→ Text excerpt

Local film producer and director Benjamin Ross Hayden has taken his recent short film, Agophobia, around the world and back. Hayden, a recent University of Calgary bachelor of film studies graduate, is returning for the Calgary International Film Festival, Sept. 19–29, before heading to Spain for the 46th Sitges Film Festival. He’s already taken Agophobia through the 66th Cannes Film Festival and has just returned from the Montreal World Film Festival and Monterrey International Film Festival. Agophobia won Best Experimental Film at the 17th Rhode Island International Film Festival.
Hayden’s short film Agophobia is set in the distant future, within a virtual realm. The 27-minute experimental film explores humanity’s relationship with technology while following the RAM, a digital avatar, through different segments of the virtual world. Along the way the RAM encounters different avatars and aspects of the computer system.
“The RAM is the agent within the system that is pushing the system forward and acting within the system,” Hayden says. “It is not the storage, it is not the memory, it is not the matrices that construct what it is, nor is it the circuitry that creates the fabric of the world.”
As the RAM travels between sections of the system, it interacts and changes the world and entities it encounters.
The title of the film, agophobia, is a term that Hayden created for the film, a combination of different words to form a new meaning. The term means a fear of the past.
“The fear is of what ethics today are leading us towards that point,” Hayden says, “those things which are changing us today with our behaviourism, our social colloquialisms, how we interact with one another, how our perception of our environments have somehow been changed in the digital era.”
The different regions of the virtual world divide the film into different parts which deal with different traits of modern technology. Hayden says the film deals with issues of obsolescence, digital duplication, technological hybridity, the obsession with social media and our own relationship with technology.

→ Extracted information
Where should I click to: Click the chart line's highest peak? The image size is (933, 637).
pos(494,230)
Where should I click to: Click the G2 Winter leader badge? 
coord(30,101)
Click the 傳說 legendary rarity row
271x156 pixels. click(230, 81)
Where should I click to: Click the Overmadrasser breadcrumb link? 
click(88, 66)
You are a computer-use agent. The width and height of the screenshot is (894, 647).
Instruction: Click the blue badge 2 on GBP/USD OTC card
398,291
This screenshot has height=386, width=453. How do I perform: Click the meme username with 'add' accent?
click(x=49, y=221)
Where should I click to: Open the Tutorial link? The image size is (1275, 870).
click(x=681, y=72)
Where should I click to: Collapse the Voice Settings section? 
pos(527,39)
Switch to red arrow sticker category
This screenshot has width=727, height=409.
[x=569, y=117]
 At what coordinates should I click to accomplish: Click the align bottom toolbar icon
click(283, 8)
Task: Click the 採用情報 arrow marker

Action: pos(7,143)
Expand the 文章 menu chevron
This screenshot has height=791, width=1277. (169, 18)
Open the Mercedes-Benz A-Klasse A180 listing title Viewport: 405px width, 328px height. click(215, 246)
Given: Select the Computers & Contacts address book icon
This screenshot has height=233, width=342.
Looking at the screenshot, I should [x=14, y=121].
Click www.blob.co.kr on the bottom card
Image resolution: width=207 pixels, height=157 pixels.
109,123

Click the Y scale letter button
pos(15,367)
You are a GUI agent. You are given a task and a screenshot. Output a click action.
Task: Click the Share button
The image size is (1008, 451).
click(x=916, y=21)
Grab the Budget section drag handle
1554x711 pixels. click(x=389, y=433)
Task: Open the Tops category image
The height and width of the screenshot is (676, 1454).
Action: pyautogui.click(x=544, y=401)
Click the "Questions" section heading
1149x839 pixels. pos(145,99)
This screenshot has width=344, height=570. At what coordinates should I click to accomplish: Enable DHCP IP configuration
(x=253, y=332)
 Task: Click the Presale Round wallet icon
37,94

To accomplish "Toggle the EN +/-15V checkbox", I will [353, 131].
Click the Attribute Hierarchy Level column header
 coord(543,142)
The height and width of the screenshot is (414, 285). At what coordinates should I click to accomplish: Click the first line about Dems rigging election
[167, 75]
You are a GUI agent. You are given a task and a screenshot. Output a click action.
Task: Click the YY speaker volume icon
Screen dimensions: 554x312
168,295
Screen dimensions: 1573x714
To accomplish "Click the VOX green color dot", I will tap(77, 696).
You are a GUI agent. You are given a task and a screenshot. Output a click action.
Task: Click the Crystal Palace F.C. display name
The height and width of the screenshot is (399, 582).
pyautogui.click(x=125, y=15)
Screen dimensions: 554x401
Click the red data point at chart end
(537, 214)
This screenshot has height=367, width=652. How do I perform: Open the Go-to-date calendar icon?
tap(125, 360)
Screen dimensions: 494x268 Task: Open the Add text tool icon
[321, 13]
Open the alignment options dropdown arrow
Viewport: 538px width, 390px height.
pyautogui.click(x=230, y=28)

→ Tasks for this exercise
(1) Answer these questions using the article about Agophobia:
(a) What award did Agophobia win at the 17th Rhode Island International Film Festival?
(b) How long is the film?
(c) What does the term "agophobia" mean?
(2) Summarize the article about Agophobia in two sentences.
(3) Resume the article about Agophobia from where it stops.

→ Answers for the exercise
(1)
(a) Best Experimental Film
(b) 27 minutes
(c) A fear of the past

(2) Benjamin Ross Hayden, a recent University of Calgary film studies graduate, has taken his short film Agophobia to festivals including Cannes and is bringing it to the Calgary International Film Festival before the Sitges Film Festival. The 27-minute experimental film is set in a distant-future virtual world, follows a digital avatar called the RAM, and explores humanity's relationship with technology.

(3)
“What these characters are,” Hayden says, “are personifications of these relationships that we have with technology played out in expressionistic ways.”
Hayden used five of the realms from Theravada Buddhism representing hell, ghosts, nature, humanity and divinity as inspiration for the structure of his five techno-realms.
In developing Agophobia, Hayden was inspired by his classes with U of C film studies professors George Melnyk and Charles Tepperman — from expressionist performances in The Cabinet of Dr. Caligari to ideas of harmonic resonant energy in Stanley Kubrick films like 2001: A Space Odyssey and Barry Lyndon — as well as the neuroscience work of U of C faculty of medicine professor Naweed Syad.
“I was interested in creating a sci-fi odyssey that was an immersive experience where you’re really at the ground level looking around in this place,” Hayden says. “And why there is more of an expressionist experience — something sonic, something synesthetic — is because my logic for the future was: would verbal communication not be obsolete by that point in the future? I feel that there would be a better way of communicating at that point. It was that kind of psychic relationship that I was interested in exploring.”
Agophobia is screening at the Calgary International Film Festival on Sept. 21 during the Alberta Spirit series.